Submitted to: Meeting Abstract
Publication Type: Abstract Only
Publication Acceptance Date: 8/4/2008
Publication Date: 11/16/2008
Citation: Rubio, F., Farre, M., Shelver, W.L., Kamp, L., Barcelo, D. 2008. Triclosan Monitoring of Wastewater and River Water Samples from the Northeast of Spain and the Midwest USA by ELISA and GC/MS [Abstract]. Society of Environmental Toxicology and Chemistry (SETAC) 29th Annual Meeting Abstract Book, November 16-20, 2008, Tampa, FL. Presentation 382, page 87.

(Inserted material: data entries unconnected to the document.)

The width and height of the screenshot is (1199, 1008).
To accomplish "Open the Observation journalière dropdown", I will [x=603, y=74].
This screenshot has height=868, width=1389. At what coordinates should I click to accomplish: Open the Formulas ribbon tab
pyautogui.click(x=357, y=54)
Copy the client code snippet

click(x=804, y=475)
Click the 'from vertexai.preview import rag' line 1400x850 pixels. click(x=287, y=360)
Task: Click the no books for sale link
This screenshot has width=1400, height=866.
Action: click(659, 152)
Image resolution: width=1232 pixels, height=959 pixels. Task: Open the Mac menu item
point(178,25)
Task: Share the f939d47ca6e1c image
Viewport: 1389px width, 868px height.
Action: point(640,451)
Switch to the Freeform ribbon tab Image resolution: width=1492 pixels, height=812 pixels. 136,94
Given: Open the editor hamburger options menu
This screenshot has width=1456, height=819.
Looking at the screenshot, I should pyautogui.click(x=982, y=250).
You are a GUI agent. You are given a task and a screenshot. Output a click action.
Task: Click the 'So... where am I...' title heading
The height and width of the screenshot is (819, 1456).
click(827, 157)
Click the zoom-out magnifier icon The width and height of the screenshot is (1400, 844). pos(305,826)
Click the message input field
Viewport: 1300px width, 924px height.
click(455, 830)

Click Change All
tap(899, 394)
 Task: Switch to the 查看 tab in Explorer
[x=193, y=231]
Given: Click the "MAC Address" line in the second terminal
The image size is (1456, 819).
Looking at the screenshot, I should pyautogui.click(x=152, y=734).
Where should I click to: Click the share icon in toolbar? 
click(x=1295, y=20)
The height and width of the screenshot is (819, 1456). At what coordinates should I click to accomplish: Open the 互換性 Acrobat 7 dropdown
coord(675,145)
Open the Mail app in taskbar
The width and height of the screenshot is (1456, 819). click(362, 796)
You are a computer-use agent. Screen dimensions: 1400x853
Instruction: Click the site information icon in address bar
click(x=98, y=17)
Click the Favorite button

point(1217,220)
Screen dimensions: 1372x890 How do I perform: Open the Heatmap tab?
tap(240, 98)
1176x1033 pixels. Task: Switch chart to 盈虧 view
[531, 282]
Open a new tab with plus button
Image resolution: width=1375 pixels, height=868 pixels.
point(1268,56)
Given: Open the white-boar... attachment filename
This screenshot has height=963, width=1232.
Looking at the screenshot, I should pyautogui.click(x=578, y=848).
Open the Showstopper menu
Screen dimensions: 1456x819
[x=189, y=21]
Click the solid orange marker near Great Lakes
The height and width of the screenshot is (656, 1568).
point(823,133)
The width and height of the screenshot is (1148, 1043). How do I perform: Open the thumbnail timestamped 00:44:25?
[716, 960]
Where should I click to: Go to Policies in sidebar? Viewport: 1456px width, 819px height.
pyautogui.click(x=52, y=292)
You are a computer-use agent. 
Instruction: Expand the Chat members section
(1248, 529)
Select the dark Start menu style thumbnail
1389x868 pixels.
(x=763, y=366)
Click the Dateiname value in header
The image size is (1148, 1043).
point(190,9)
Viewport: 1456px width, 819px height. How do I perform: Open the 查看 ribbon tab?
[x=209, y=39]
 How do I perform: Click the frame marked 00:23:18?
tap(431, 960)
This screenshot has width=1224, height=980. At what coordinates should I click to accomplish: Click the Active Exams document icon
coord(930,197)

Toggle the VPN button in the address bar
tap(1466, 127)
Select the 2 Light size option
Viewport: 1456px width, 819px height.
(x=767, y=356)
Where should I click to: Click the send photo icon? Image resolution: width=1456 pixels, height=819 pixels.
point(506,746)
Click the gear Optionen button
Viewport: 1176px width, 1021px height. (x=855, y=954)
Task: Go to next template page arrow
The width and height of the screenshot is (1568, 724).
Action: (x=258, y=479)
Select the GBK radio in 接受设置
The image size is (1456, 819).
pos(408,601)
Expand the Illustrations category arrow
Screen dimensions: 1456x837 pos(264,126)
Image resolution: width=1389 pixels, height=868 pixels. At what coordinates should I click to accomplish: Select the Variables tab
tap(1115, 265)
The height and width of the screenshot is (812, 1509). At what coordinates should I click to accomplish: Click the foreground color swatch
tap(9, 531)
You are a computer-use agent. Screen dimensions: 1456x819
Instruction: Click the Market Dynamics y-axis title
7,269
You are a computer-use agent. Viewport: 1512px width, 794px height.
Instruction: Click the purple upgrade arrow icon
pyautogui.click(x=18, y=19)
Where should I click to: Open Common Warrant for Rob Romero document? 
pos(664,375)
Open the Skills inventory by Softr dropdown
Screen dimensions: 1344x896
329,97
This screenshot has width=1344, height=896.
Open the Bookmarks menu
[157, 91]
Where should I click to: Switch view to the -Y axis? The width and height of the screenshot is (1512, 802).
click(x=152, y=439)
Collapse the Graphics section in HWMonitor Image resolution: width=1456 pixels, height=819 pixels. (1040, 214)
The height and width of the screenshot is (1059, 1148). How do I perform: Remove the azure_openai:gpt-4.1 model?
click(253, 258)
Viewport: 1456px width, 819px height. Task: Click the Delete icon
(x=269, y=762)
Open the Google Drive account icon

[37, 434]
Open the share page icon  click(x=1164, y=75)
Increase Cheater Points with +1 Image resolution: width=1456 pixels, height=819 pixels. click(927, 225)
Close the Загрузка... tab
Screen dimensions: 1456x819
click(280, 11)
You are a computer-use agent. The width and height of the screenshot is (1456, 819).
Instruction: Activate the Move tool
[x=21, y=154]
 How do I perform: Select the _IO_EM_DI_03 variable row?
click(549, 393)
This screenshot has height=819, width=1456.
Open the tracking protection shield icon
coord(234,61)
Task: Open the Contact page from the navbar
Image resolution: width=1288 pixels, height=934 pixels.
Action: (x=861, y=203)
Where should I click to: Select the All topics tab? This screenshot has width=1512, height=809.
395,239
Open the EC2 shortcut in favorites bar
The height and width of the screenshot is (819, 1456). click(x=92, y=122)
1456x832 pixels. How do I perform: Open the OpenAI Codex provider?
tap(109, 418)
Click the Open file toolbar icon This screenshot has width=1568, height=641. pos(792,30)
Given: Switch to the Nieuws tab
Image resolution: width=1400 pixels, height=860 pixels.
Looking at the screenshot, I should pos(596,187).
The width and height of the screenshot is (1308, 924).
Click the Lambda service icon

Technical Abstract: Triclosan (5-chloro-2-(2,4-dichlorophenoxy)phenol) is a broad spectrum antibacterial that is incorporated into numerous household products such as soaps, deodorants, toothpastes, toys, bedding, socks, and trash bags to decrease bacterial contamination. Triclosan is structurally similar to environmental contaminants such as polybrominated diphenyl ethers and polychlorinated biphenyls; therefore, numerous reports on triclosan in wastewater treatment effluents have raised concerns. Because of its lipophilicity and slow degradability, triclosan has been demonstrated to bioaccumulate. When exposed to sunlight, triclosan byproducts such as dioxins are produced. Triclosan can also react with chlorine in tap water, forming chlorform gas. Methyl triclosan, presumably formed from bacterial metabolism in sewage plants, has also been reported in environmental samples. Studies have also shown triclosan is an endocrine disruptor which can block thyroid hormone metabolism. Enzyme immunoassays (ELISAs) have proven to be rapid, sensitive, accurate, and cost-effective. Magnetic particle-based ELISAs have previously been described and widely applied to the detection of pesticides and other environmental contaminants in various sample matrices, including water, soil, produce, and fish tissue. The uniform dispersion of the particles throughout the reaction mixture allows for rapid reaction kinetics, precise addition of antibody and superior analytical sensitivity. In this work we investigated the occurrence of triclosan and methyl-triclosan along the influents and effluents of eleven wastewater treatment plants (WWTPs) in the northeast of Spain and in the mid-west USA, the WWTP used different types of secondary treatment. Concentration of triclosan and methyl-triclosan was also determined in the Ebro and Llobregat rivers and in the drinking water supply of Barcelona. Over 100 samples were evaluated using immunoassay (ELISA) as a screening method and positive samples were confirmed by GC-MS. The concentrations of triclosan and methyl-triclosan measured and the percentage of removal due to treatment plant processing will be presented.